Cellulo

With the Cellulo project, a part of the Educational Grand Challenge of the NCCR Robotics, we introduced a new robotic platform which is small and easily deployable. A dotted pattern printed on regular paper enables the Cellulo robots with absolute localization with a precision of 270 microns. The robots also have a new locomotion system with a drive relying on a permanent magnet to actuate coated metal balls. This new drive design allows backdrivability; i.e. it allows the robot to move and to be moved without damaging it. With this system, we also implemented a haptic feedback modality, allowing the user to feel forces when grasping the robot. The robots are connected via Bluetooth to a master (PC or tablet) that handles the logical and computation of the activity. The onboard PCB of the robots only allows for proceeding the localization (image capture and decoding of the pattern) and the control of the three wheels actuation. During four years, we developed several learning activities using the robots. In the Feel the Wind activity, the learners were taught that the wind was formed by air moving from with high to low pressure points.

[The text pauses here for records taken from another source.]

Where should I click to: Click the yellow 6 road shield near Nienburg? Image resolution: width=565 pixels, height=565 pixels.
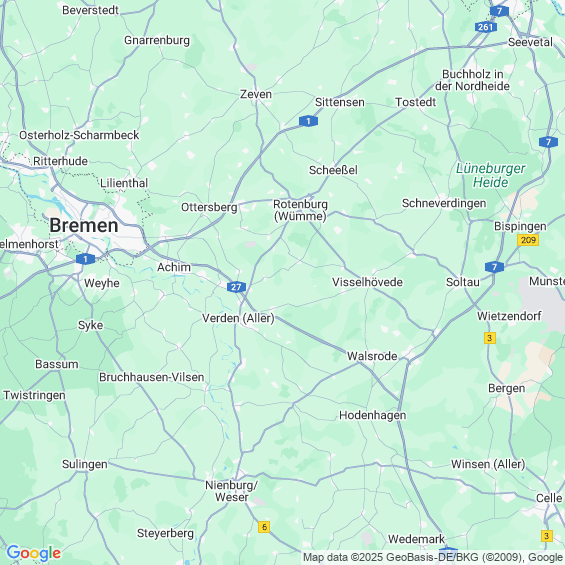tap(264, 527)
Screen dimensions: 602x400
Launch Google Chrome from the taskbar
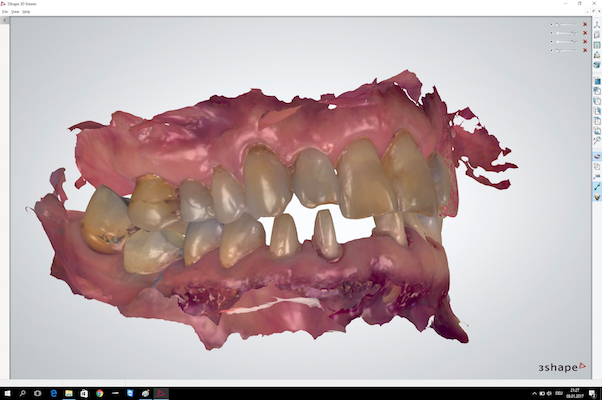click(101, 393)
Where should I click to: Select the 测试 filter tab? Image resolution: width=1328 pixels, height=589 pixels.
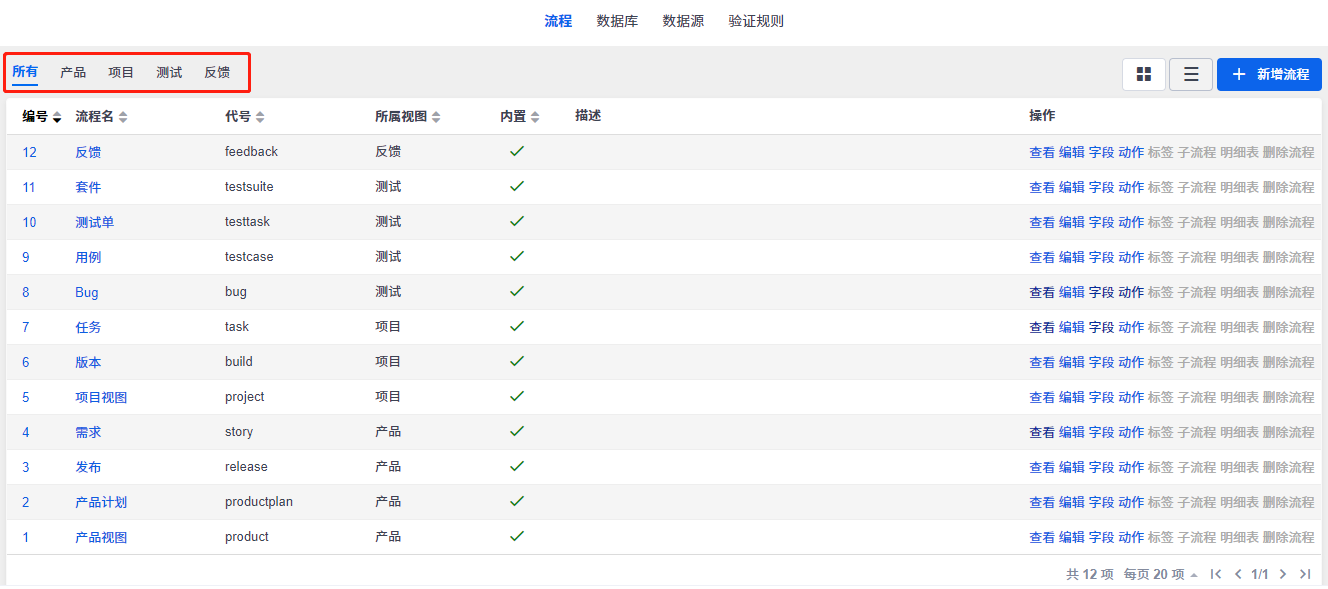(x=169, y=72)
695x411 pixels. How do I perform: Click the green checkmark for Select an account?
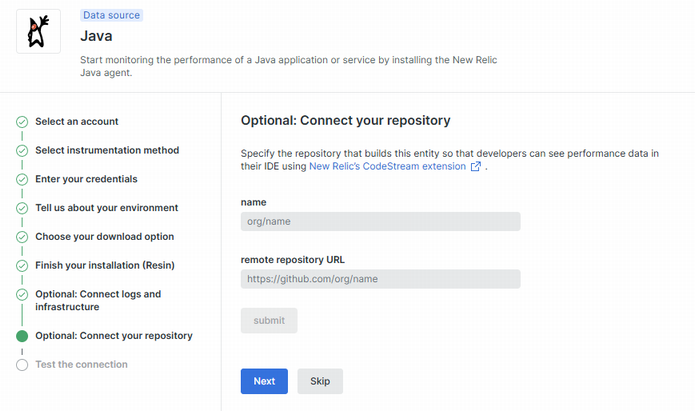(22, 122)

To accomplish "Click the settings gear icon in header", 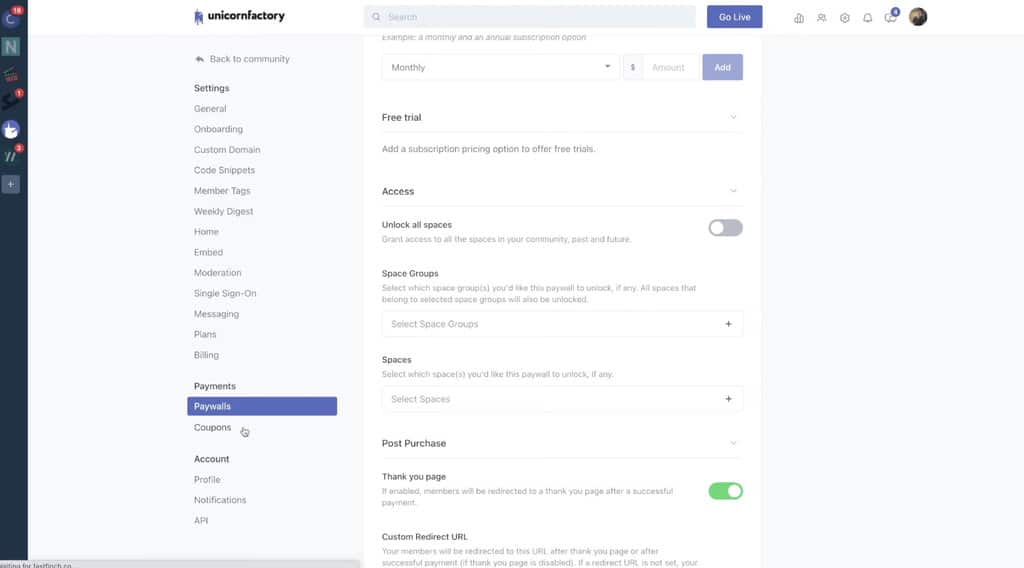I will tap(845, 17).
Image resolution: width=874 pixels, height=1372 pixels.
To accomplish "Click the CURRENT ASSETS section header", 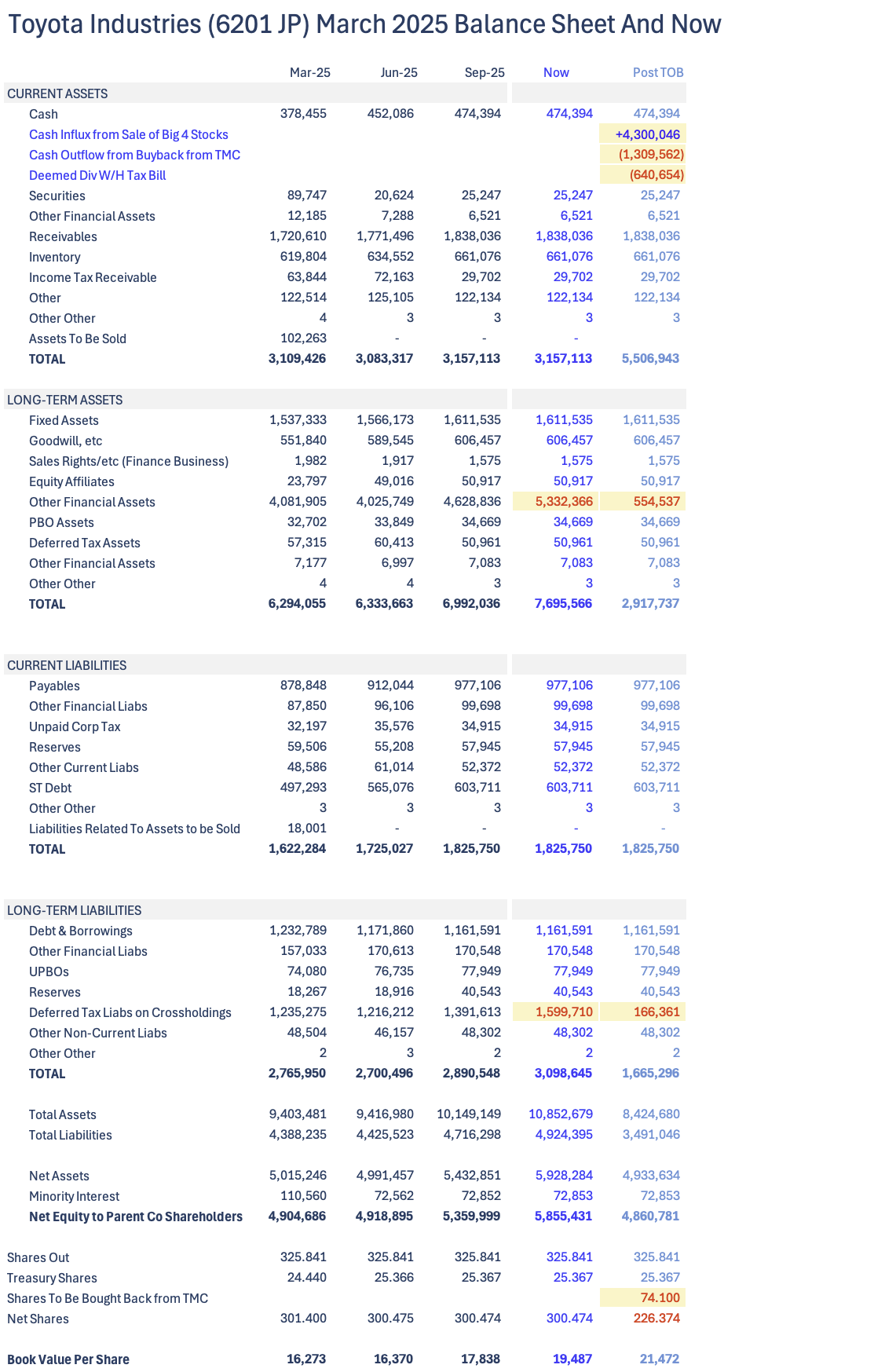I will point(57,93).
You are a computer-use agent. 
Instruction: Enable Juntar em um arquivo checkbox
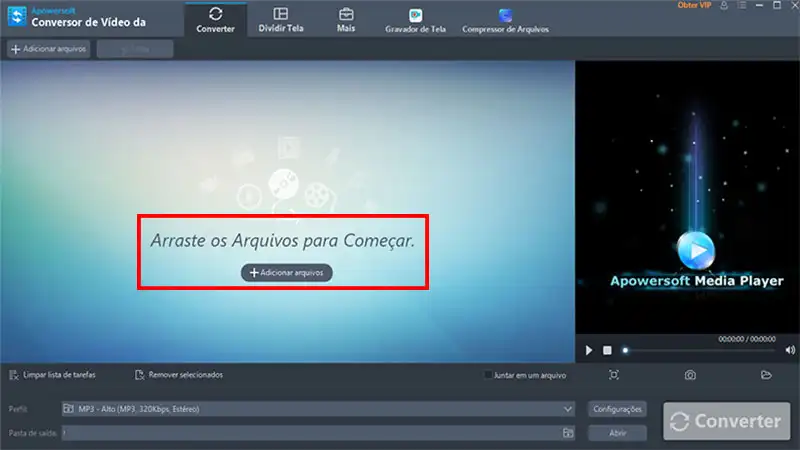488,375
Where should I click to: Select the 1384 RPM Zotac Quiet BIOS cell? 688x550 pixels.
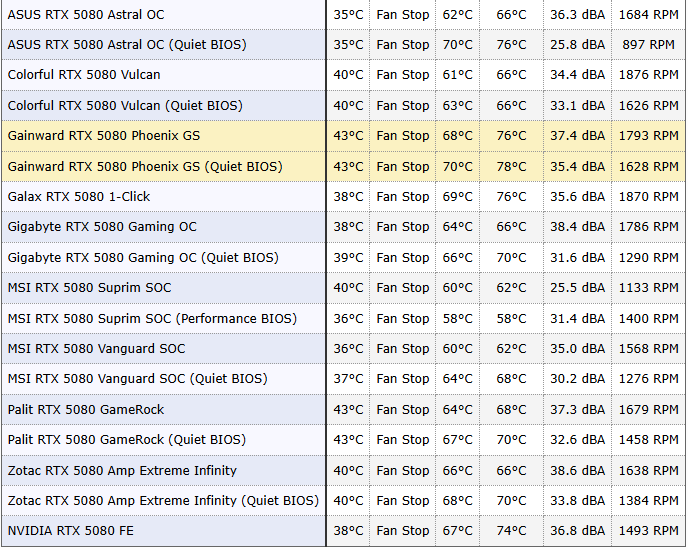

In the Cellulo project, we started to explore the use of haptic feedback for learners. Haptic feedback enables us to render forces, but also borders, angles, or points. We developed a series of haptic capabilities and small interaction tasks that can be included in learning activities to inform the learner. We tested the haptic feedback with children for instance in the symmetry activity, in which the child is able to formulate hypothesis on the placement of the symmetrical shape and to verify their claims by feel haptically the shape on paper. We also tested with some pilot with visually impaired children who were able to explore a map of their classroom using the Cellulo robots. Research Perspectives for Tangible Swarm Interaction and Haptic for Learners: We are now exploring the dynamics of the group of learners in manipulating the robots. The collaboration among learner is not always optimal, and a challenge would be to use the swarm robots to analyses and regulate the collaboration among learners. As these shared resource can be intelligent agents, they could rearrange themselves according to the collaborative state of the group.

Finally, we have been exploring the use of Cellulo robots for upper arm-rehabitation with the goal to develop a kit for occupational theraputic games.